- **Written exercise**
Copy out every line of the data below, requests included, and shift each coordinate in the answers by subtracting 21 from it.

Word and element pointing entries

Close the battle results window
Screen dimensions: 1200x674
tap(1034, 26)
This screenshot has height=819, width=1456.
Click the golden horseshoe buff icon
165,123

- **Exercise response**
Close the battle results window
Screen dimensions: 1200x674
tap(1013, 5)
This screenshot has height=819, width=1456.
Click the golden horseshoe buff icon
144,102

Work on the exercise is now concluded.